Fake calls using Office of Fair Trading name
5 August 2016
Do not provide your bank details over the phone. Queensland residents have received calls from scammers using the Office of Fair Trading (OFT) name in a bank-fee refund scam. The scammers are calling and asking that you confirm basic information including who you bank with, your name, date of birth and address. The scammers say OFT will contact you the next day but they require your bank details now.
We do not cold call Queenslanders offering refunds for overcharged bank fees. If you think you have provided your account details to a scammer, contact your bank or financial institution immediately. If you receive a call like this, just hang up on them.

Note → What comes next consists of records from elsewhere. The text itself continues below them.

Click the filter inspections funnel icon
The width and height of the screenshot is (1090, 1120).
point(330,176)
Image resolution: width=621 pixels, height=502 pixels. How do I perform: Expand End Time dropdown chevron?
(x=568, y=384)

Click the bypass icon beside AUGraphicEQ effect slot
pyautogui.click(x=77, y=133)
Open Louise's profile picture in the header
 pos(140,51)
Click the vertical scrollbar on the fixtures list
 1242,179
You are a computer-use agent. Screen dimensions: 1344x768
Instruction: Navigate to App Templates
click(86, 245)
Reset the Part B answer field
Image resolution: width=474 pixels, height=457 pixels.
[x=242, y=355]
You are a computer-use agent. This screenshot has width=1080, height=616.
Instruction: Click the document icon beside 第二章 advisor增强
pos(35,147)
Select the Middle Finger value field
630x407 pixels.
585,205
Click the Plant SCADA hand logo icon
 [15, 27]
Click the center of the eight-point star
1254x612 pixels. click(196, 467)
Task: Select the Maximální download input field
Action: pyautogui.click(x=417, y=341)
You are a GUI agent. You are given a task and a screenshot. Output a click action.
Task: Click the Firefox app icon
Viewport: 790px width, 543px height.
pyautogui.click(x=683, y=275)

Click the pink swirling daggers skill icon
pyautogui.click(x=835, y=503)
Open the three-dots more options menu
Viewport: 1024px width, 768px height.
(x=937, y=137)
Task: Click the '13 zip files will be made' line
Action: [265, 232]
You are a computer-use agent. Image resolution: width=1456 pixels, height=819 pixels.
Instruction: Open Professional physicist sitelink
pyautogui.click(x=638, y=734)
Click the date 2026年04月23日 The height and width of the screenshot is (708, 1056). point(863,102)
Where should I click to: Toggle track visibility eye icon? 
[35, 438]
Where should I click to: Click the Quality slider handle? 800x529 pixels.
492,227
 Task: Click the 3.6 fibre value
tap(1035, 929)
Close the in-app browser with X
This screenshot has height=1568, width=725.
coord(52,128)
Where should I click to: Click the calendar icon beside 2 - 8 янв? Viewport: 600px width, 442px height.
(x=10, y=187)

Fake emails from government agencies
15 July 2016
Queensland businesses are warned to watch out for scam emails that claim to be from the Australian Competition and Consumer Commission (ACCC) and other government agencies. The emails contain links that can infect your computer with malware. The scams encourage the recipient to find out more by either clicking on a pdf file link, or responding to contact details in the email. Clicking on the link will cause your computer to become infected with malware that freezes your computer and requires payment of a ransom before unlocking it.
Avoid this scam by checking the email address. Emails from Australian government agencies end with .gov.au, not .govt.au or @outlook.com.